El filme número 20 del director austríaco significó el principio del ocaso de su carrera. Así de sencillo. Un año después del taquillazo que significó Irma la dulce, cosecha un fracaso estrepitoso con Kiss me, stupid, por la que la crítica poco menos que le crucificó y el público le dio la espalda.
Sería muy interesante que alguien (yo no creo que tenga tiempo) escribiese un libro sobre lo que significaron los años 60 para directores como Billy Wilder, Alfred Hitchcock y John Ford. Sobre todo en el caso de los dos primeros, los años 60, plenos de cambios industriales y de convulsiones ideológicas, fueron muy duros, viendo cómo sufrían severos fracasos económicos, cómo su confianza en sí mismos se veía puesta tremendamente a prueba y cómo de la noche a la mañana la industria les tachaba de cineastas prematuramente desfasados.
Los cambios son inevitables, y por mucho que conozcas el éxito (y sin duda, tanto Wilder como Hitchcock lo conocieron en vida…directores desconocidos no eran, precisamente, y por eso la caída fue peor), al final la suerte te da la espalda.
Kiss me, stupid fue lo que podría haber sido Irma la dulce: el gran fracaso en el cenit que hace tambalearse al gigante. Y, cómo suele suceder, aquélla es muy superior a ésta, pero así fueron las cosas. Película maldita, adelantada a su tiempo, o más bien de temática impensable para los puritanos (por algo los hippies daban la vara…) años que la vieron nacer.
Lo del intercambio de parejas, por mucho que esté contado con el tono de comedia disparatada y de equívocos como aquí, era demasiado para muchos. Tanto prejuicio empañó durante mucho tiempo una magnífica historia con un caradura Dean Martin y una fascinante (como siempre) Kim Novak como mascarones de proa, pero también con un injustamente olvidado Ray Walston.
La idea final de Kiss me, stupid bien podría ser el amor libre (todo traspasado de una melancolía indisimulada y con un ritmo, esta vez sí, impecable), algo muy trasgresor en aquellos oscuros años post Kennedy.
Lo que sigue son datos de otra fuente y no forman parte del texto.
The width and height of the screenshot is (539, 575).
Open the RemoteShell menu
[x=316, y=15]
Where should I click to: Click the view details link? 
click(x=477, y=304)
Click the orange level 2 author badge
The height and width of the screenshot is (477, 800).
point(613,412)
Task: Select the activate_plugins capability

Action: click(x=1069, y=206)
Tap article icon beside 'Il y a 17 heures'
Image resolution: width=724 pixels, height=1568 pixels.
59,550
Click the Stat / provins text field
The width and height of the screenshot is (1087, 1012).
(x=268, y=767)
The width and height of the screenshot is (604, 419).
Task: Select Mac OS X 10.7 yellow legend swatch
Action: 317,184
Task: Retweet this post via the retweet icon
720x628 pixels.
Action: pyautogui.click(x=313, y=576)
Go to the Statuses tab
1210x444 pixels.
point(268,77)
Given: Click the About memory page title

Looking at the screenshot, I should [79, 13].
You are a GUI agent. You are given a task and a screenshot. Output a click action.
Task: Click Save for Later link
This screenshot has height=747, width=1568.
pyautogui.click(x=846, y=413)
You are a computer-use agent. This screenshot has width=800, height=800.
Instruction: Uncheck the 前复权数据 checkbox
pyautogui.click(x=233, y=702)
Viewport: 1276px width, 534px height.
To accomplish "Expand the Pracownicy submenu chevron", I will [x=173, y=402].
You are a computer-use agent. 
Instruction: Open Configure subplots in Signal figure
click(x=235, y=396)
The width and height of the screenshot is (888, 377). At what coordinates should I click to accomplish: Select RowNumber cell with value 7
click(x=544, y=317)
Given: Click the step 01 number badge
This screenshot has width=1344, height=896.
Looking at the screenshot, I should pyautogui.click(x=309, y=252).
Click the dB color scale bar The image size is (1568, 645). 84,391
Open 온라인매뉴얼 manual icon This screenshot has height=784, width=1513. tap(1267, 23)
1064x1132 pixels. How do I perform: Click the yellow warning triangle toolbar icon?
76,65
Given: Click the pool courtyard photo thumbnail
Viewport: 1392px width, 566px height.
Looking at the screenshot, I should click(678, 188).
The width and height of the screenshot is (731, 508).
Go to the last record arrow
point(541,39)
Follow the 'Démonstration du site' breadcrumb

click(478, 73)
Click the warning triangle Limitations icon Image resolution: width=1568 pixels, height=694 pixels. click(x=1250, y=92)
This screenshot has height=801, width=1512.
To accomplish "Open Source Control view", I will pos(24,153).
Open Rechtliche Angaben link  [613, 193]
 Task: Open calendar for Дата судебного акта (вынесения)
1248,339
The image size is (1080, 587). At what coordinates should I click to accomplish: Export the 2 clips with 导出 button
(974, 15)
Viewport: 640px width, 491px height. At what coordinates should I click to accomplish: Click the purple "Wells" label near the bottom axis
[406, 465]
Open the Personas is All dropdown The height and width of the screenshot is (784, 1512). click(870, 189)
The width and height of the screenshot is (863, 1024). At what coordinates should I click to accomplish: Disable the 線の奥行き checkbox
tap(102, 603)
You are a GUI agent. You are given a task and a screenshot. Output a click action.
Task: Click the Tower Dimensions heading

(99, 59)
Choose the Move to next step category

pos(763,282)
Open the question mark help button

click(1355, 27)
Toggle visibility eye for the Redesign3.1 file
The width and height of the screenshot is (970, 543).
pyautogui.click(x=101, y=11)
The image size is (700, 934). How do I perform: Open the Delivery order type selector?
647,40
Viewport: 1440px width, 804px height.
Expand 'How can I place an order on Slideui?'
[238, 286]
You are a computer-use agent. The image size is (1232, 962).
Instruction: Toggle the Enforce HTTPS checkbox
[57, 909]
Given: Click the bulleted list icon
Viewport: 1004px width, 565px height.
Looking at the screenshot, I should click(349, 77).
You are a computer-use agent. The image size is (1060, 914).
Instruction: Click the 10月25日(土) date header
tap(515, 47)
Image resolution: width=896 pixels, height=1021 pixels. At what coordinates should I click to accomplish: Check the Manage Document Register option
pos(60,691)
También la dignidad en la soledad, la de la brutal Polly la bomba, una rubia cañón con el corazón de oro.
Wilder se tambaleó, y mucho, y perdió gran parte de la confianza que tenía en sí mismo. Y aún siguió tambaleándose en lo que le quedaba de carrera. Sin embargo, aún con altibajos, siguió siendo fiel a sí mismo hasta el final, cosa de la que otros directores no pueden presumir.